== Segment start ==
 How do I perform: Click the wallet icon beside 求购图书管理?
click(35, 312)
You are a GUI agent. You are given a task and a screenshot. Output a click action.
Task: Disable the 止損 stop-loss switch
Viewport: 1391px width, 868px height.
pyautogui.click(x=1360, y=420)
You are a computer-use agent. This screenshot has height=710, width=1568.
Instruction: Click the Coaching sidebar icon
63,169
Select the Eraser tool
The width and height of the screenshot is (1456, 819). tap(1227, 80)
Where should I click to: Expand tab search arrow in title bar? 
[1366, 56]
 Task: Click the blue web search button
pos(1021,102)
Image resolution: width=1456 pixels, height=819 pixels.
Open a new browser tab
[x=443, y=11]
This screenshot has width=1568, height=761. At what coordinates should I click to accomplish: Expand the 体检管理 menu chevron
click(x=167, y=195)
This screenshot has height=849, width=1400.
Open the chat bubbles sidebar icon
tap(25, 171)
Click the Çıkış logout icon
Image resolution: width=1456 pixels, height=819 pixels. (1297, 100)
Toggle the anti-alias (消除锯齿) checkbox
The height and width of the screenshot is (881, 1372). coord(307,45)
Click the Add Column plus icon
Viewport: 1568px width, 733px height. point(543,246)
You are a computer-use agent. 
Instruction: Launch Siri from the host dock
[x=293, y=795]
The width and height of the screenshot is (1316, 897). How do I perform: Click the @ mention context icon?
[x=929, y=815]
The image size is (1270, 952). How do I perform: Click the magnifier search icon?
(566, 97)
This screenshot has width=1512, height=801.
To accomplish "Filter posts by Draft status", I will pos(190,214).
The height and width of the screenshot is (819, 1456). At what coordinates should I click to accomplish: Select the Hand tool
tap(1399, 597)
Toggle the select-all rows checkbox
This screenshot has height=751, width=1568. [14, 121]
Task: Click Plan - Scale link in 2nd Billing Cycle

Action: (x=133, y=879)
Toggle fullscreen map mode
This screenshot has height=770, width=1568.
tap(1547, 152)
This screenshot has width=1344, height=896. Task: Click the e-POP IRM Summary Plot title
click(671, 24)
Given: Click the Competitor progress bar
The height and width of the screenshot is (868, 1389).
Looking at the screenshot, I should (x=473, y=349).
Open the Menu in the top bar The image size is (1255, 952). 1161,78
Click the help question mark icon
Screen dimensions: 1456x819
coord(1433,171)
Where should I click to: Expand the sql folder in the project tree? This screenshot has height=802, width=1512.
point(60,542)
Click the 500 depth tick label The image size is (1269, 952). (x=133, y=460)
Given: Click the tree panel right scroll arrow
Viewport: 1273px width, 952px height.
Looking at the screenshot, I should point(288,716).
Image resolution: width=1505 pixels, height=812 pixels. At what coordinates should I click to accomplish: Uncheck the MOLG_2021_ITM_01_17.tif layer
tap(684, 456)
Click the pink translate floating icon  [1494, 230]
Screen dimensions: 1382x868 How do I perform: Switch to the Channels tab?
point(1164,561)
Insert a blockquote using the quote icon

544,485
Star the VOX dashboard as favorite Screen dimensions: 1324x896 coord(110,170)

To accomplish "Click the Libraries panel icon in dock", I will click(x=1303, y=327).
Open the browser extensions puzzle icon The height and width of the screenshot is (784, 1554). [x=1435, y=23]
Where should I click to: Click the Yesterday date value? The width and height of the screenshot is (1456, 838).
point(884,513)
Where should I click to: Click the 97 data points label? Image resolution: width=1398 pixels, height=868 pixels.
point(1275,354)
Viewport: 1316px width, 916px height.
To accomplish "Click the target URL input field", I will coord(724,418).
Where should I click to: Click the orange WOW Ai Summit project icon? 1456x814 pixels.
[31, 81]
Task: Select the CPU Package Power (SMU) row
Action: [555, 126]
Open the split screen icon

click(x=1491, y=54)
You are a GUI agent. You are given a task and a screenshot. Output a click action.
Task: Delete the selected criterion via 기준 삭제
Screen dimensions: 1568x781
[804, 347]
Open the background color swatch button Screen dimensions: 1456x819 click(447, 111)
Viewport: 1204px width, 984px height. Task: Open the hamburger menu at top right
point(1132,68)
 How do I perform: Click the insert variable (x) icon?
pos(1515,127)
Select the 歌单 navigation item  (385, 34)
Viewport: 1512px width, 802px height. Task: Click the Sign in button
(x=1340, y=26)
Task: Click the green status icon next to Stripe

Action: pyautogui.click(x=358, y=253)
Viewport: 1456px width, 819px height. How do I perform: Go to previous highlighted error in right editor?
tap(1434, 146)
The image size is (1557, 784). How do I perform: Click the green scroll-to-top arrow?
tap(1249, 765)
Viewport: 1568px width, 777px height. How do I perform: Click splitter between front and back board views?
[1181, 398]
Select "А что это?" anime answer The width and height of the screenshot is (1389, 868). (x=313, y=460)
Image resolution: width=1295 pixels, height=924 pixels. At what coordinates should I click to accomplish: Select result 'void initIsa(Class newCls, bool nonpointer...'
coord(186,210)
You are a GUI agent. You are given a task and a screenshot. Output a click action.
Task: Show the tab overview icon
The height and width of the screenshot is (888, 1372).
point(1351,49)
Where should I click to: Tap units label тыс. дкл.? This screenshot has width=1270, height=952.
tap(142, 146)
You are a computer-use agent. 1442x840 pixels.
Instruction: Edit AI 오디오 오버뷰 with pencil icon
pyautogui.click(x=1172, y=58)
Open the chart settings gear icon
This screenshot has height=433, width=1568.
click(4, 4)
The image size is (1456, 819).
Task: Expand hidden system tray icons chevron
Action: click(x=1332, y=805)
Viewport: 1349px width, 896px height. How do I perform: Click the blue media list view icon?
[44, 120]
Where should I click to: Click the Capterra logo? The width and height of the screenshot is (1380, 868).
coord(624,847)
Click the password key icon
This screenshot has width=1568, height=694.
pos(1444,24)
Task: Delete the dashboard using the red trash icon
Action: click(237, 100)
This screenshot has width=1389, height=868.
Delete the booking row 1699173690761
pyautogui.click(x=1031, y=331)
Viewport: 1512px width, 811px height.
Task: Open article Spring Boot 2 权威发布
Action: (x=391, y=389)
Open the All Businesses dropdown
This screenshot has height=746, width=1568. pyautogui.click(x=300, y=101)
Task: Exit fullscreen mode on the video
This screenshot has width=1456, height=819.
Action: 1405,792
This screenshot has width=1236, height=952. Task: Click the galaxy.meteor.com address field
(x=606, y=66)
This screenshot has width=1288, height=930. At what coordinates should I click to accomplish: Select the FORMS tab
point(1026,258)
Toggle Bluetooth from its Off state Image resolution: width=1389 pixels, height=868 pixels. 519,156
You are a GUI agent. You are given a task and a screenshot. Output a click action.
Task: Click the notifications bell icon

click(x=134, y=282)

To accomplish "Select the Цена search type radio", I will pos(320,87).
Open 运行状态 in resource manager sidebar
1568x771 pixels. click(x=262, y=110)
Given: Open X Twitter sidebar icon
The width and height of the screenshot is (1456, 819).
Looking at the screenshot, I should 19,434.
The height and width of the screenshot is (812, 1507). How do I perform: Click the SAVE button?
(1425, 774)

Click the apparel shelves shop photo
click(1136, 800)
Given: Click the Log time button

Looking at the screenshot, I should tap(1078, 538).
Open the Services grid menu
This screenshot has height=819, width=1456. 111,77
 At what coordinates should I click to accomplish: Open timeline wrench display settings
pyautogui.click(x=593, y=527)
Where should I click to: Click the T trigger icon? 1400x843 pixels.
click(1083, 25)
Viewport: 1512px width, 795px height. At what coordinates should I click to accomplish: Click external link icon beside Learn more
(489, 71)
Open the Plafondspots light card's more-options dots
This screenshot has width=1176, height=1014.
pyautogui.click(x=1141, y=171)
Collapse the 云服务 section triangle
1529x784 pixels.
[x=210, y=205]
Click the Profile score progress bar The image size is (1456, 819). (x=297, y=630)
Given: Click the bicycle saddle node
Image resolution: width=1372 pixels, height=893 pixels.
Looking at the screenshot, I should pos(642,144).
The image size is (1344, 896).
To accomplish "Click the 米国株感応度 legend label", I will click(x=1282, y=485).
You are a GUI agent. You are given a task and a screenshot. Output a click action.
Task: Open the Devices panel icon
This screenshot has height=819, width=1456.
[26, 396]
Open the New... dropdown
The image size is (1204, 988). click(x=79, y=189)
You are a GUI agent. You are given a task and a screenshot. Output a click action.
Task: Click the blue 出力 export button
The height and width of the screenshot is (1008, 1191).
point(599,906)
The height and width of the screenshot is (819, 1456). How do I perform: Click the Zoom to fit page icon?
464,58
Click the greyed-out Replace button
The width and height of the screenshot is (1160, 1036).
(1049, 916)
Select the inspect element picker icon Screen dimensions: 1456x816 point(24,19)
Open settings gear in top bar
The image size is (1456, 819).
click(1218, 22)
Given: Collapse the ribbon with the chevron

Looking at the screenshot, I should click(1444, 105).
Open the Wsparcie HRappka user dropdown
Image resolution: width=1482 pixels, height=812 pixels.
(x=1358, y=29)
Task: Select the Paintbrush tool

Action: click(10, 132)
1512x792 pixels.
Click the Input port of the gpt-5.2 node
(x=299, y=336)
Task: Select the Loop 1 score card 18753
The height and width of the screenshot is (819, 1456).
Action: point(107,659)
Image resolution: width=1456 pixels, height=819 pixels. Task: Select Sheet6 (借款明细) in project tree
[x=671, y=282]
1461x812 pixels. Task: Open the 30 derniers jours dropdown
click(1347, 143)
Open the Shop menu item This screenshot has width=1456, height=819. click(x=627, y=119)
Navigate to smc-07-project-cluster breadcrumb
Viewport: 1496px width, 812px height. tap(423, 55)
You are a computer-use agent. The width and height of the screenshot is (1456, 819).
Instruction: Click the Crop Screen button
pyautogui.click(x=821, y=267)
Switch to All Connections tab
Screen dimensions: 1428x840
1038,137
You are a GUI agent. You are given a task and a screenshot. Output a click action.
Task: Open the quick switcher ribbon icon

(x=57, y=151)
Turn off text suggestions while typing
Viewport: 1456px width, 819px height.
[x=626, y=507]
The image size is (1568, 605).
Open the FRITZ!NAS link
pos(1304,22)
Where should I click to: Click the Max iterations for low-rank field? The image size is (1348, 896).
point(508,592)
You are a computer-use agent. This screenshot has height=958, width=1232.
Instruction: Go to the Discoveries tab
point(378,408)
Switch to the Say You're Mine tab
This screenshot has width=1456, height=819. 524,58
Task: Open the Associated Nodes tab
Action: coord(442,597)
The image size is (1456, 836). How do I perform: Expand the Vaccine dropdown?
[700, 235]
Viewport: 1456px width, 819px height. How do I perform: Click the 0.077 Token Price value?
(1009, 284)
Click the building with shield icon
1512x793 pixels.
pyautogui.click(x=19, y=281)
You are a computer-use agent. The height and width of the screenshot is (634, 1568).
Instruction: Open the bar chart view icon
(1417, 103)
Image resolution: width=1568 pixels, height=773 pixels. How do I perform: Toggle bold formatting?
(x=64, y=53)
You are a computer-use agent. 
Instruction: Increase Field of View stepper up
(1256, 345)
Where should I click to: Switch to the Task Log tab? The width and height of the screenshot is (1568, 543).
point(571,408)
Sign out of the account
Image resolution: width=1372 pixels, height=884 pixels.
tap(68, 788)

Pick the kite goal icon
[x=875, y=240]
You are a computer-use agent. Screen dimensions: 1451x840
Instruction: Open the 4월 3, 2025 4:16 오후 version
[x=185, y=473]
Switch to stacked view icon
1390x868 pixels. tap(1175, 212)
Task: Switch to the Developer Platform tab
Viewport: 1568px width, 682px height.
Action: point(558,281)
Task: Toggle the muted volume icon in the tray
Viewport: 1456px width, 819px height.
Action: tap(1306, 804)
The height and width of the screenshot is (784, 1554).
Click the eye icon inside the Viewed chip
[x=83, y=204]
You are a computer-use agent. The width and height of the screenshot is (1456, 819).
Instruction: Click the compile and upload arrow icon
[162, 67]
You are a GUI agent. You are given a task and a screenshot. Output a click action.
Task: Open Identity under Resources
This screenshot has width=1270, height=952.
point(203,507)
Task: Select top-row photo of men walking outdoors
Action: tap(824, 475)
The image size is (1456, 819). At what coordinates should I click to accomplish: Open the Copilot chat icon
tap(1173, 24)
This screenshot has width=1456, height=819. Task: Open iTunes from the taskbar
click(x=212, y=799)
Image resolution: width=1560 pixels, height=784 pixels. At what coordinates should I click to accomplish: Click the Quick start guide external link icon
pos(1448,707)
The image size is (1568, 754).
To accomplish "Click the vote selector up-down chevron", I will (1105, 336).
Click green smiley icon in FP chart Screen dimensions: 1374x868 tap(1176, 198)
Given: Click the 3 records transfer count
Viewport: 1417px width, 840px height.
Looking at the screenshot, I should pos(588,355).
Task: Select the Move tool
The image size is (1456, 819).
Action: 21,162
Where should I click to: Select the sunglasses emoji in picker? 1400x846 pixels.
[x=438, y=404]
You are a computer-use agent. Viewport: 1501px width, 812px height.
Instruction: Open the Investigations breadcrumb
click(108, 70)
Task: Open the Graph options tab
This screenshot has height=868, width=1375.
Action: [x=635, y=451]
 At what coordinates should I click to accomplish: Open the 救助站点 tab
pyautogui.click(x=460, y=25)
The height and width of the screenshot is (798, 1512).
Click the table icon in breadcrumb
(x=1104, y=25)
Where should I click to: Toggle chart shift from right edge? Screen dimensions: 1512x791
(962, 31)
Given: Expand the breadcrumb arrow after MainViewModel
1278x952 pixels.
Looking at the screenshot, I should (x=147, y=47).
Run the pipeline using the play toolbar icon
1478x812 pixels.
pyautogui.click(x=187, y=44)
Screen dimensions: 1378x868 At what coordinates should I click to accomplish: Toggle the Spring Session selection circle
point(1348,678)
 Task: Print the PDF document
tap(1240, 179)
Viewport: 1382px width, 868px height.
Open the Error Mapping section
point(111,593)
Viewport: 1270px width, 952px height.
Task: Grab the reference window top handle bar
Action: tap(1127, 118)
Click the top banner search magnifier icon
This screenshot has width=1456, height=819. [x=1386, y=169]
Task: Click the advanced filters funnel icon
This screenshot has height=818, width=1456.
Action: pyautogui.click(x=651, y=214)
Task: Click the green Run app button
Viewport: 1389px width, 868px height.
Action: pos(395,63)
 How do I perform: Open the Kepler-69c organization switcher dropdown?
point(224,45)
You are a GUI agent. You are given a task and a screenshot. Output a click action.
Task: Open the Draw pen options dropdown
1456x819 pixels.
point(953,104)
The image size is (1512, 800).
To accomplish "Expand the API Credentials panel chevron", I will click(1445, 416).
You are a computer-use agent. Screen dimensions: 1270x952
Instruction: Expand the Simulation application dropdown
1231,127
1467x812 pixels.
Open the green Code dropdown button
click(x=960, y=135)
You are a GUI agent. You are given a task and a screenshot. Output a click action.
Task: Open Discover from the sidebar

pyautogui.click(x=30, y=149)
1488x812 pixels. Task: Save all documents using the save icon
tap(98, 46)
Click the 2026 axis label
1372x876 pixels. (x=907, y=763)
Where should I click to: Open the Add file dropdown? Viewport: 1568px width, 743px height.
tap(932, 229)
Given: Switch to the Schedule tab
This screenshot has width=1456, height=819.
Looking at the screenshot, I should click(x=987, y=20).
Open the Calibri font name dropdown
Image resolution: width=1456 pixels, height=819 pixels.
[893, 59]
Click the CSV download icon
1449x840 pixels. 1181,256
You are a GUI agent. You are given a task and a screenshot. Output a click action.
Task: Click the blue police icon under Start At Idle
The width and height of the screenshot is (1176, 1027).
== Segment end ==
[What is required]: Among the lines of the entries above, count those containing the string "card". Write the number alone.

[Result of this task]: 2